Task description =>
Please quote every line of the material below word for word, keeping each line as it is.

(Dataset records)
— start —
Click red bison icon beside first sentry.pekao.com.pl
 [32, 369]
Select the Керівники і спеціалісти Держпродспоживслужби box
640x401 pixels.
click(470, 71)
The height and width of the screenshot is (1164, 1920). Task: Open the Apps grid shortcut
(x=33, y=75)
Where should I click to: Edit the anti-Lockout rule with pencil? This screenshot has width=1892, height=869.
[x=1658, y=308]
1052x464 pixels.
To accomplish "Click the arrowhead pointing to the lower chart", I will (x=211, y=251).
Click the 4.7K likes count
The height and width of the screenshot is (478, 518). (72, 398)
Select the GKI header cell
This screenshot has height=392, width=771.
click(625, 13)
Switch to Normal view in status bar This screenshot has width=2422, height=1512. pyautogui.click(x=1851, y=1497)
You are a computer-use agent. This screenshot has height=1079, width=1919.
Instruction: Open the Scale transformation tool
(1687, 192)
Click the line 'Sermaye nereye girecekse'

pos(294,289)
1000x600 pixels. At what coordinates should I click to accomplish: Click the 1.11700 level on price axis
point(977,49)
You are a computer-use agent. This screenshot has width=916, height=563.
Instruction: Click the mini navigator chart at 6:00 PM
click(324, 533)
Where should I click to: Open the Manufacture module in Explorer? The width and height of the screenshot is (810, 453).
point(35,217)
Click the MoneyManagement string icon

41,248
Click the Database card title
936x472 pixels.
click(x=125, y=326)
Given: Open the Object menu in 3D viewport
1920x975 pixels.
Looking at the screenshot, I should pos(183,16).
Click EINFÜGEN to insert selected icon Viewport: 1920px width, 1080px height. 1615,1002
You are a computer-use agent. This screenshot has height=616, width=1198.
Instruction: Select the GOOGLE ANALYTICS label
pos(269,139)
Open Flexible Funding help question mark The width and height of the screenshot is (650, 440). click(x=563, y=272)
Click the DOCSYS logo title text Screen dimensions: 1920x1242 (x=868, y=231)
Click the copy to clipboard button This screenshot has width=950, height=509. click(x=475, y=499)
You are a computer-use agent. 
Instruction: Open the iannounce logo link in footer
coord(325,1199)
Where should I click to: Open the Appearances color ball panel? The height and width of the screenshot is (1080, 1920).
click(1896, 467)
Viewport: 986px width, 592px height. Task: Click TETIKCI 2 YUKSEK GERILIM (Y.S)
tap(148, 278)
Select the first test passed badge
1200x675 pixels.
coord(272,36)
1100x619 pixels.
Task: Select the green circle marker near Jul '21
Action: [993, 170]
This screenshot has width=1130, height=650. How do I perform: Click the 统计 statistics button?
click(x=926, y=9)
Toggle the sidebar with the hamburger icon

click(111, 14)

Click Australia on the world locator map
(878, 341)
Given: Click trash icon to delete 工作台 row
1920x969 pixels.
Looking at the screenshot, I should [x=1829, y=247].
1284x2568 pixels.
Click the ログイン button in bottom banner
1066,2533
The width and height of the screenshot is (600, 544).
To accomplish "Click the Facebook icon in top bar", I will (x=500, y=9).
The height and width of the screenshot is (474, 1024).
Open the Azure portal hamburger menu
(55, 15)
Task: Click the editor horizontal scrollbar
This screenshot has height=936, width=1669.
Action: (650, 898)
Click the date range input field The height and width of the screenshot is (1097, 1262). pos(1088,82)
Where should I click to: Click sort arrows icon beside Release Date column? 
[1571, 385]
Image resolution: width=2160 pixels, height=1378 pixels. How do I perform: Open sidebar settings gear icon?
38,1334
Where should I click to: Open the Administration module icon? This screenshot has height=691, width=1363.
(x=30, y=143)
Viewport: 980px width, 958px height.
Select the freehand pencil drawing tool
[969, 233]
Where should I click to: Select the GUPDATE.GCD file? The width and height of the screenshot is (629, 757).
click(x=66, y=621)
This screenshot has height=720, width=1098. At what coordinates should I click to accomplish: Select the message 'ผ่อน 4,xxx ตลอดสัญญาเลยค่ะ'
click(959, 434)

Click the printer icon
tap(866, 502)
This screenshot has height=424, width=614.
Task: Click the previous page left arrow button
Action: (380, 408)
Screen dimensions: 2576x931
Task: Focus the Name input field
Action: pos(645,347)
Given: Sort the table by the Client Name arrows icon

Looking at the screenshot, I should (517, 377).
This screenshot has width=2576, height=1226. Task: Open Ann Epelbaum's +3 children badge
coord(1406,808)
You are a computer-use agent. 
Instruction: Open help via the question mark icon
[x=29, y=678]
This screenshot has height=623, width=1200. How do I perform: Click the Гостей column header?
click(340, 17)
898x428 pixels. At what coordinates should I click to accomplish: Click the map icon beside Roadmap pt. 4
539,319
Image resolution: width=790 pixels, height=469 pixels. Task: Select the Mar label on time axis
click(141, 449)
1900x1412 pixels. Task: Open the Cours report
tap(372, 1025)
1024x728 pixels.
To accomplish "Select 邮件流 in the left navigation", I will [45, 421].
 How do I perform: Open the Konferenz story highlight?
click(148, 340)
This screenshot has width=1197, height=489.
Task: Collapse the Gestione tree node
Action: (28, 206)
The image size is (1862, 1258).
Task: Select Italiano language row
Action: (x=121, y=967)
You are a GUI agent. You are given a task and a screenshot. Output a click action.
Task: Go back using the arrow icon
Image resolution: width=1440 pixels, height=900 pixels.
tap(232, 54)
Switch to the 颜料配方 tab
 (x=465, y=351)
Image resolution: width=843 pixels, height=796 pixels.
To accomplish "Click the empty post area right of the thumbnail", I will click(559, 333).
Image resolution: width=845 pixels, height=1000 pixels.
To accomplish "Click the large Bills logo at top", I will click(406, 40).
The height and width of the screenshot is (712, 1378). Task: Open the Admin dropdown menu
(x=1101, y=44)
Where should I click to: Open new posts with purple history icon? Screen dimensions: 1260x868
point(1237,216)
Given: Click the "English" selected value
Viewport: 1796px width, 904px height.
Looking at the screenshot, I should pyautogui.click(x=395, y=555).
— end —
Result of this exercise =>
Click red bison icon beside first sentry.pekao.com.pl
 [32, 369]
Select the Керівники і спеціалісти Держпродспоживслужби box
640x401 pixels.
click(470, 71)
The height and width of the screenshot is (1164, 1920). Task: Open the Apps grid shortcut
(x=33, y=75)
Where should I click to: Edit the anti-Lockout rule with pencil? This screenshot has width=1892, height=869.
[x=1658, y=308]
1052x464 pixels.
To accomplish "Click the arrowhead pointing to the lower chart", I will (x=211, y=251).
Click the 4.7K likes count
The height and width of the screenshot is (478, 518). (72, 398)
Select the GKI header cell
This screenshot has height=392, width=771.
click(625, 13)
Switch to Normal view in status bar This screenshot has width=2422, height=1512. pyautogui.click(x=1851, y=1497)
You are a computer-use agent. This screenshot has height=1079, width=1919.
Instruction: Open the Scale transformation tool
(1687, 192)
Click the line 'Sermaye nereye girecekse'

pos(294,289)
1000x600 pixels. At what coordinates should I click to accomplish: Click the 1.11700 level on price axis
point(977,49)
You are a computer-use agent. This screenshot has width=916, height=563.
Instruction: Click the mini navigator chart at 6:00 PM
click(324, 533)
Where should I click to: Open the Manufacture module in Explorer? The width and height of the screenshot is (810, 453).
point(35,217)
Click the MoneyManagement string icon

41,248
Click the Database card title
936x472 pixels.
click(x=125, y=326)
Given: Open the Object menu in 3D viewport
1920x975 pixels.
Looking at the screenshot, I should pos(183,16).
Click EINFÜGEN to insert selected icon Viewport: 1920px width, 1080px height. 1615,1002
You are a computer-use agent. This screenshot has height=616, width=1198.
Instruction: Select the GOOGLE ANALYTICS label
pos(269,139)
Open Flexible Funding help question mark The width and height of the screenshot is (650, 440). click(x=563, y=272)
Click the DOCSYS logo title text Screen dimensions: 1920x1242 (x=868, y=231)
Click the copy to clipboard button This screenshot has width=950, height=509. click(x=475, y=499)
You are a computer-use agent. 
Instruction: Open the iannounce logo link in footer
coord(325,1199)
Where should I click to: Open the Appearances color ball panel? The height and width of the screenshot is (1080, 1920).
click(1896, 467)
Viewport: 986px width, 592px height. Task: Click TETIKCI 2 YUKSEK GERILIM (Y.S)
tap(148, 278)
Select the first test passed badge
1200x675 pixels.
coord(272,36)
1100x619 pixels.
Task: Select the green circle marker near Jul '21
Action: [993, 170]
This screenshot has width=1130, height=650. How do I perform: Click the 统计 statistics button?
click(x=926, y=9)
Toggle the sidebar with the hamburger icon

click(111, 14)

Click Australia on the world locator map
(878, 341)
Given: Click trash icon to delete 工作台 row
1920x969 pixels.
Looking at the screenshot, I should [x=1829, y=247].
1284x2568 pixels.
Click the ログイン button in bottom banner
1066,2533
The width and height of the screenshot is (600, 544).
To accomplish "Click the Facebook icon in top bar", I will (x=500, y=9).
The height and width of the screenshot is (474, 1024).
Open the Azure portal hamburger menu
(55, 15)
Task: Click the editor horizontal scrollbar
This screenshot has height=936, width=1669.
Action: (650, 898)
Click the date range input field The height and width of the screenshot is (1097, 1262). pos(1088,82)
Where should I click to: Click sort arrows icon beside Release Date column? 
[1571, 385]
Image resolution: width=2160 pixels, height=1378 pixels. How do I perform: Open sidebar settings gear icon?
38,1334
Where should I click to: Open the Administration module icon? This screenshot has height=691, width=1363.
(x=30, y=143)
Viewport: 980px width, 958px height.
Select the freehand pencil drawing tool
[969, 233]
Where should I click to: Select the GUPDATE.GCD file? The width and height of the screenshot is (629, 757).
click(x=66, y=621)
This screenshot has height=720, width=1098. At what coordinates should I click to accomplish: Select the message 'ผ่อน 4,xxx ตลอดสัญญาเลยค่ะ'
click(959, 434)

Click the printer icon
tap(866, 502)
This screenshot has height=424, width=614.
Task: Click the previous page left arrow button
Action: (380, 408)
Screen dimensions: 2576x931
Task: Focus the Name input field
Action: pos(645,347)
Given: Sort the table by the Client Name arrows icon

Looking at the screenshot, I should (517, 377).
This screenshot has width=2576, height=1226. Task: Open Ann Epelbaum's +3 children badge
coord(1406,808)
You are a computer-use agent. 
Instruction: Open help via the question mark icon
[x=29, y=678]
This screenshot has height=623, width=1200. How do I perform: Click the Гостей column header?
click(340, 17)
898x428 pixels. At what coordinates should I click to accomplish: Click the map icon beside Roadmap pt. 4
539,319
Image resolution: width=790 pixels, height=469 pixels. Task: Select the Mar label on time axis
click(141, 449)
1900x1412 pixels. Task: Open the Cours report
tap(372, 1025)
1024x728 pixels.
To accomplish "Select 邮件流 in the left navigation", I will [45, 421].
 How do I perform: Open the Konferenz story highlight?
click(148, 340)
This screenshot has width=1197, height=489.
Task: Collapse the Gestione tree node
Action: (28, 206)
The image size is (1862, 1258).
Task: Select Italiano language row
Action: (x=121, y=967)
You are a GUI agent. You are given a task and a screenshot. Output a click action.
Task: Go back using the arrow icon
Image resolution: width=1440 pixels, height=900 pixels.
tap(232, 54)
Switch to the 颜料配方 tab
 (x=465, y=351)
Image resolution: width=843 pixels, height=796 pixels.
To accomplish "Click the empty post area right of the thumbnail", I will click(559, 333).
Image resolution: width=845 pixels, height=1000 pixels.
To accomplish "Click the large Bills logo at top", I will click(406, 40).
The height and width of the screenshot is (712, 1378). Task: Open the Admin dropdown menu
(x=1101, y=44)
Where should I click to: Open new posts with purple history icon? Screen dimensions: 1260x868
point(1237,216)
Given: Click the "English" selected value
Viewport: 1796px width, 904px height.
Looking at the screenshot, I should pyautogui.click(x=395, y=555).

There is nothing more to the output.